**RECORD EXTRACTS**
----------------------------------------

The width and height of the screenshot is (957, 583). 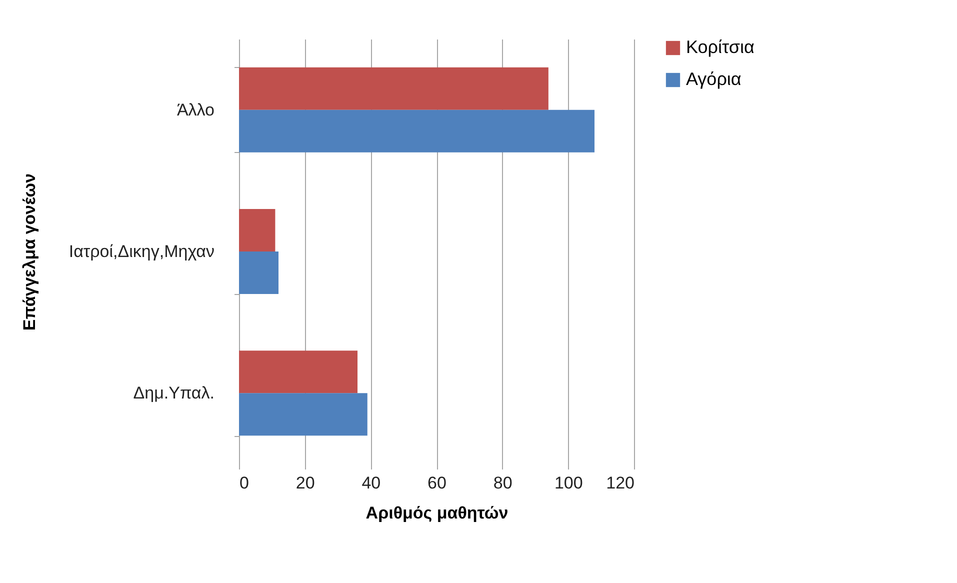 I want to click on x-tick-label: 120, so click(x=620, y=483).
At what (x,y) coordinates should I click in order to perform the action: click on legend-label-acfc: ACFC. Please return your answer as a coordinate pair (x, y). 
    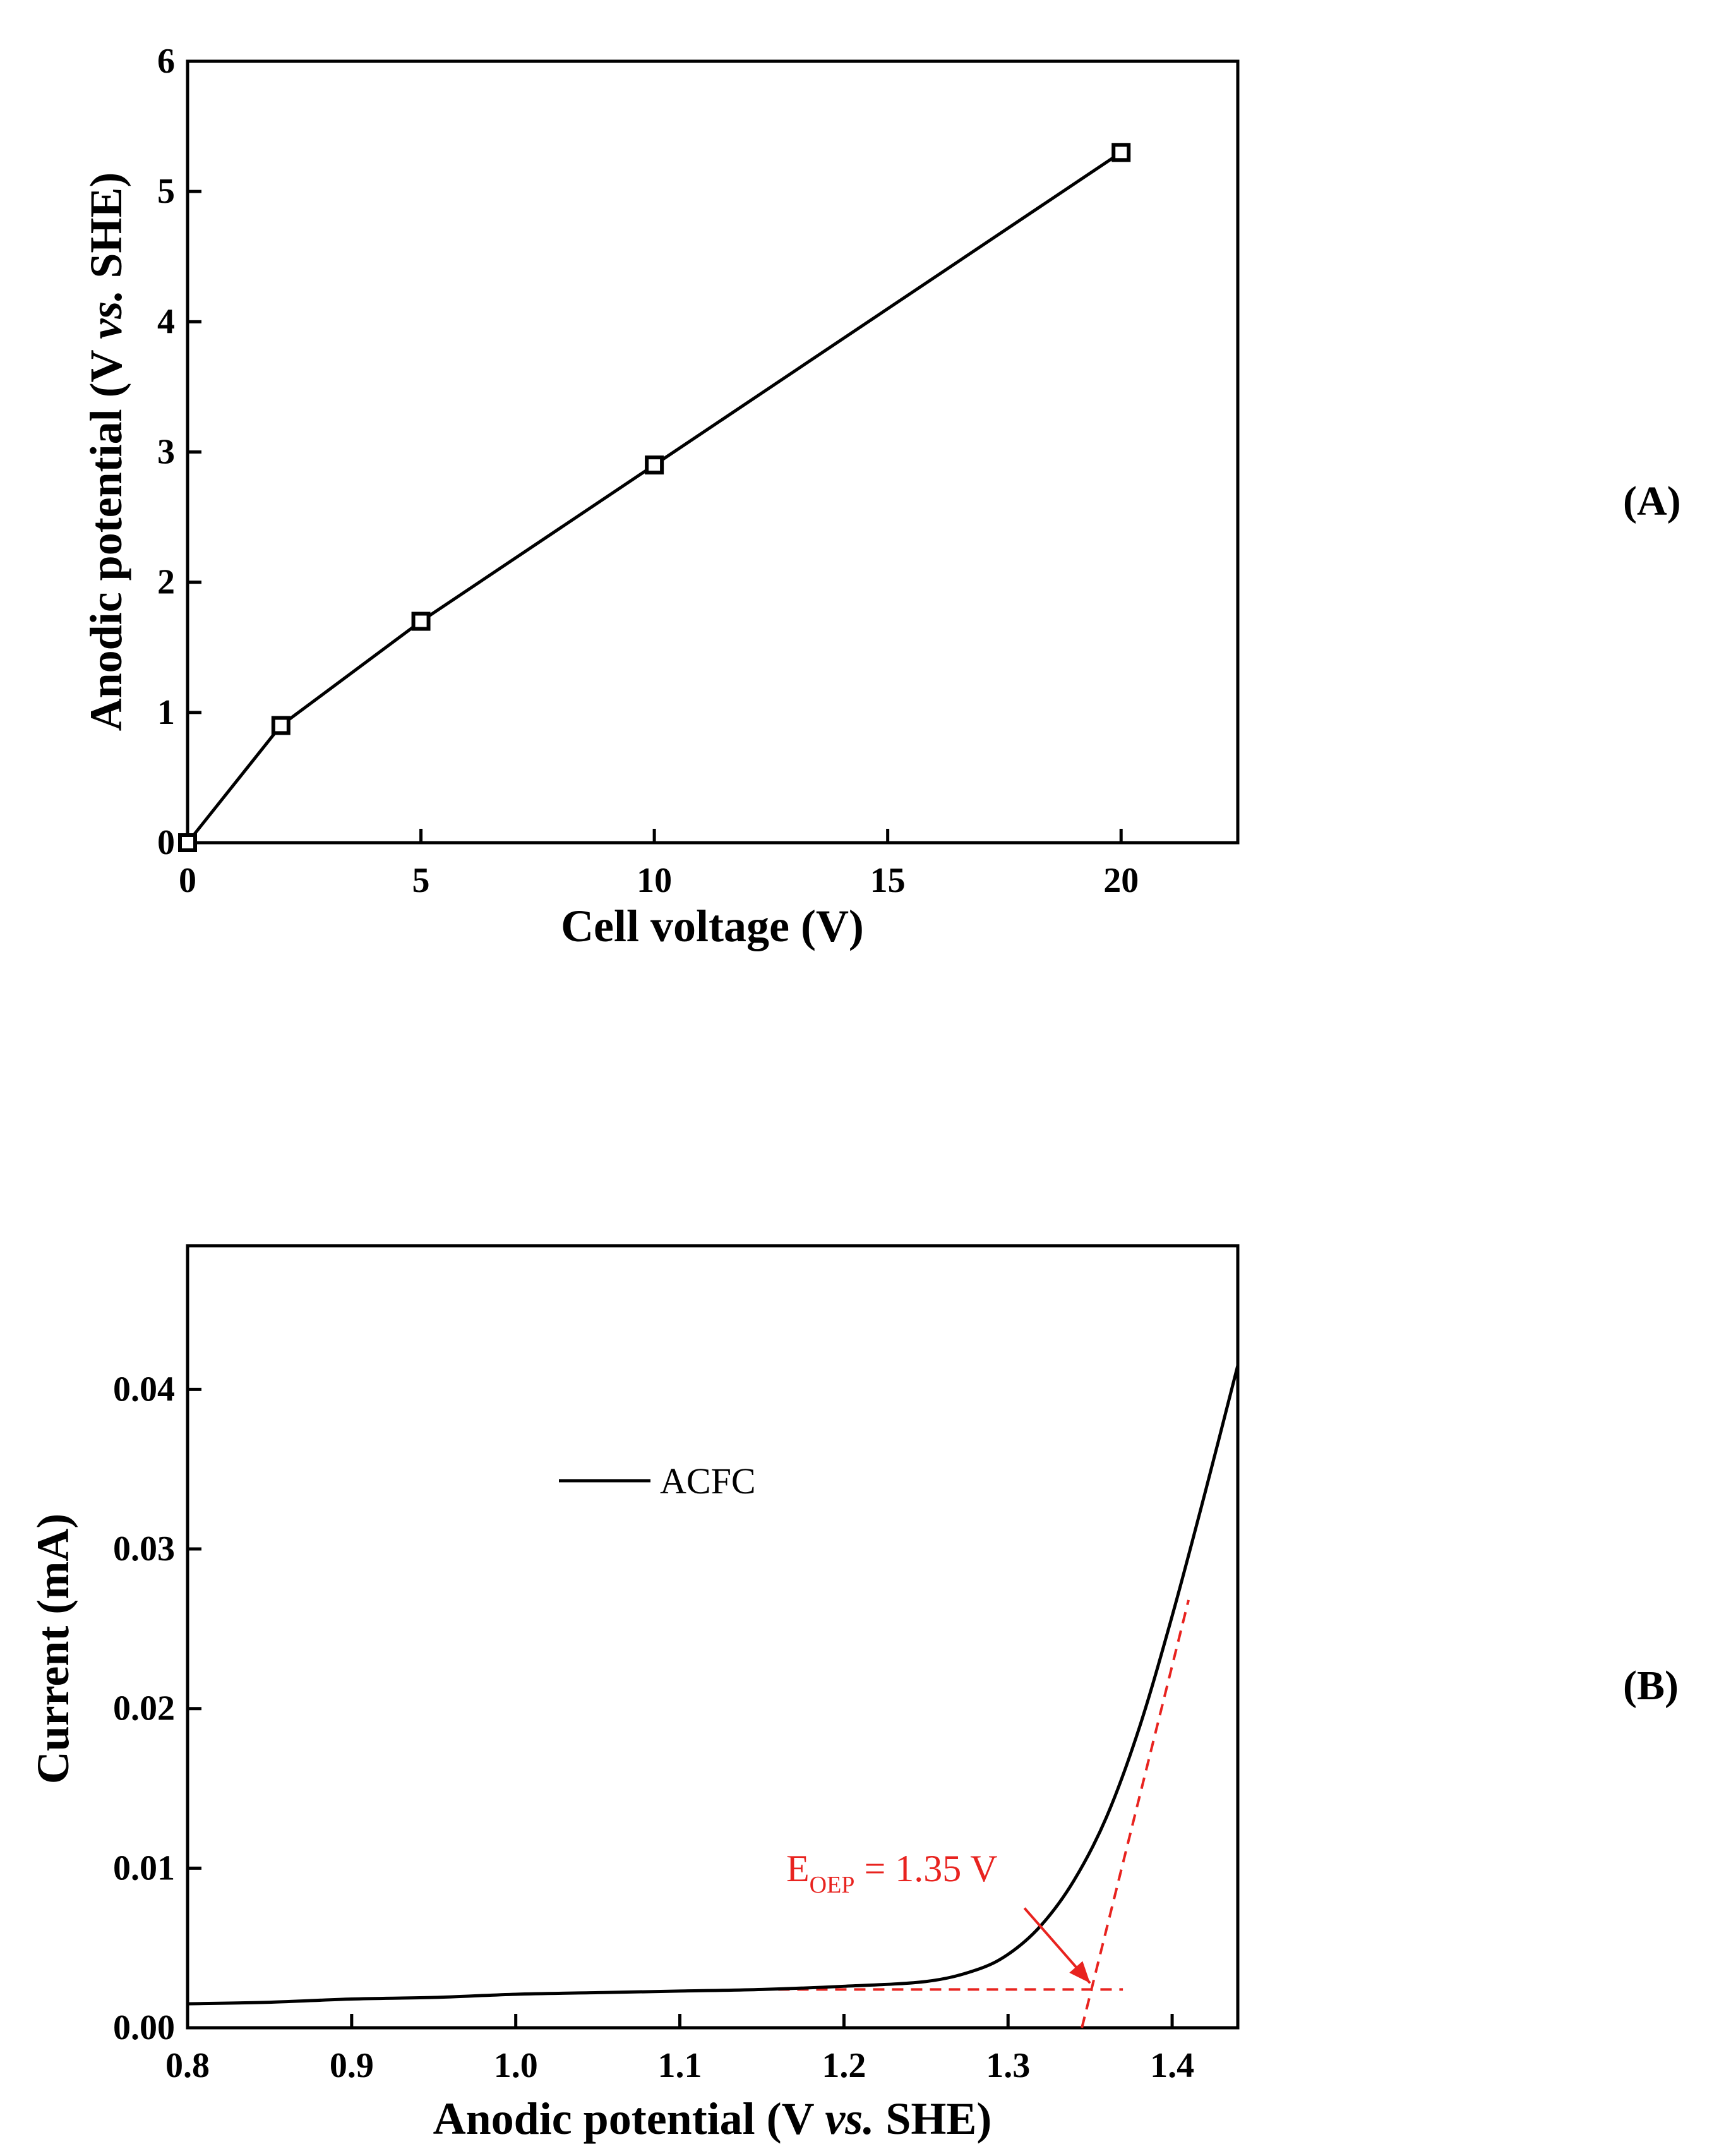
    Looking at the image, I should click on (708, 1481).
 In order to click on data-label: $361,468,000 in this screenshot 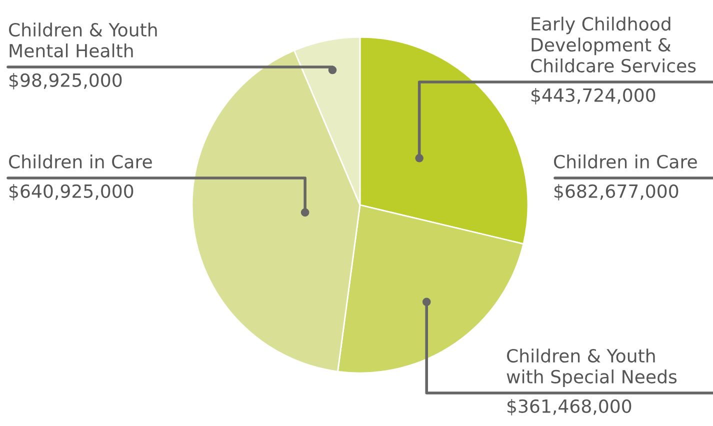, I will do `click(570, 408)`.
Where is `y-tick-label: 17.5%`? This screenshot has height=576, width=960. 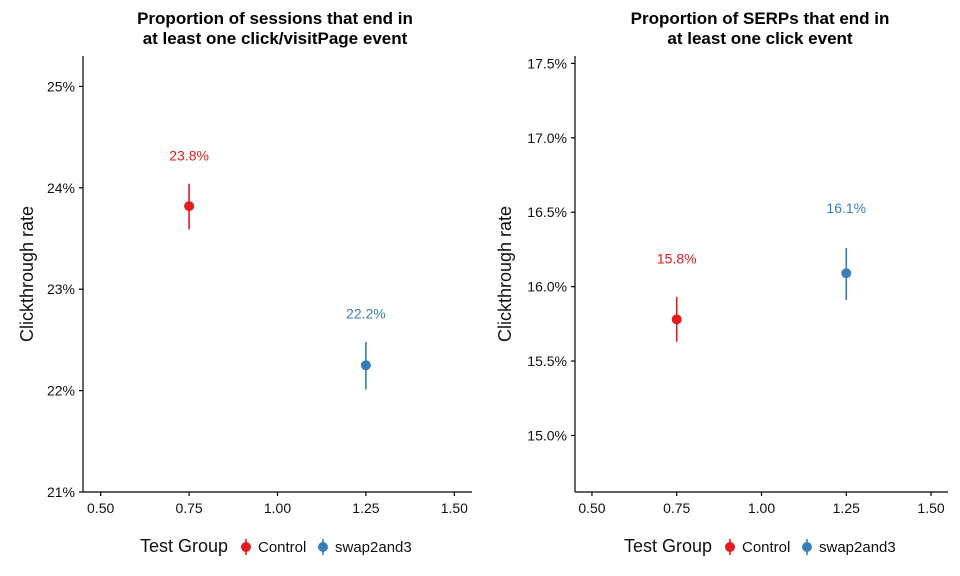
y-tick-label: 17.5% is located at coordinates (547, 63).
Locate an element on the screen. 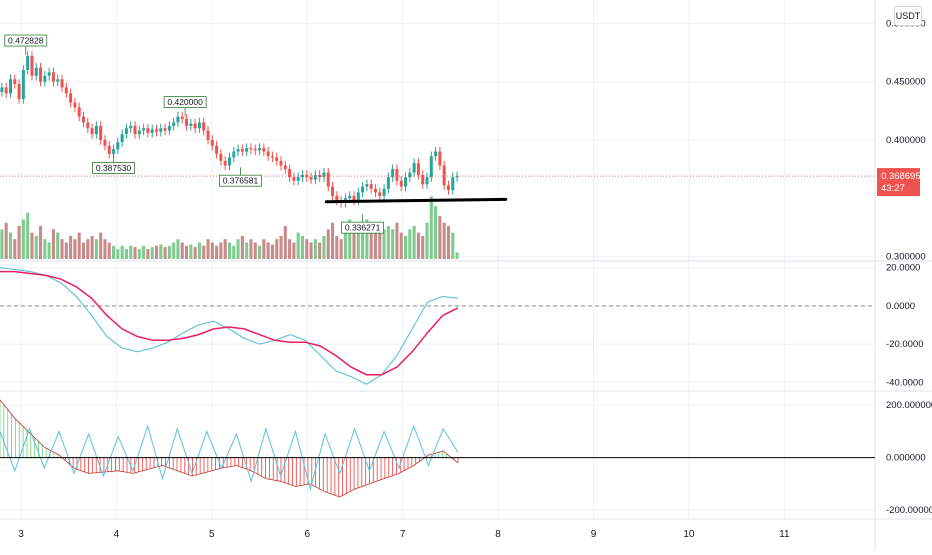 The height and width of the screenshot is (555, 932). time-axis-tick-label: 7 is located at coordinates (403, 534).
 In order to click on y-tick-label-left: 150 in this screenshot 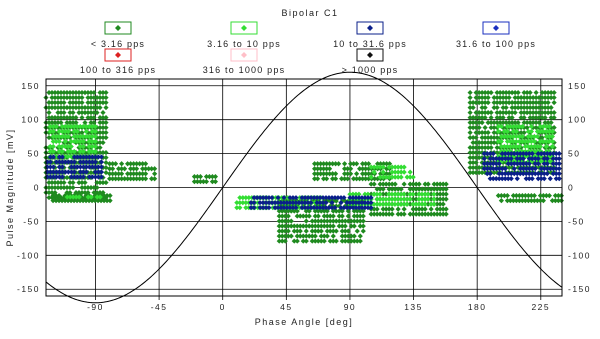, I will do `click(30, 86)`.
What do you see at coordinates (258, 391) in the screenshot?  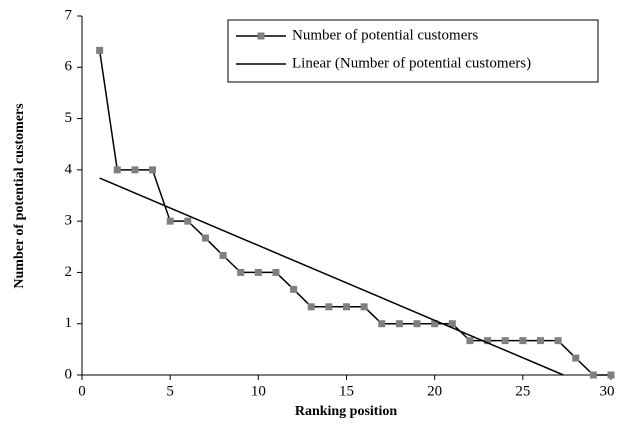 I see `x-tick-label: 10` at bounding box center [258, 391].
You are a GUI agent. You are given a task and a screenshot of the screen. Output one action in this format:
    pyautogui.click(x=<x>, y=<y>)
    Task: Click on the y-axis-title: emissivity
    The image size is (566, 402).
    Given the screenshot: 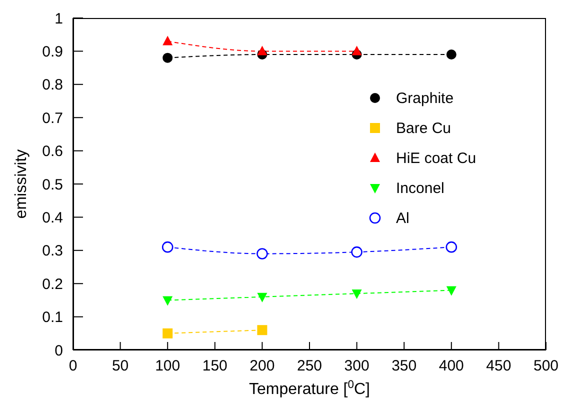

----------------------------------------

**WHAT YOU ARE ASKED TO DO**
Copy the records from the line containing "You are a GUI" through the end of the records, inclusive, swapping "emissivity" for "reflectivity" and leaving everything else unchanged. Omit the pictures.

**TASK ANSWER**
You are a GUI agent. You are given a task and a screenshot of the screen. Output one action in this format:
    pyautogui.click(x=<x>, y=<y>)
    Task: Click on the y-axis-title: reflectivity
    The image size is (566, 402).
    Given the screenshot: 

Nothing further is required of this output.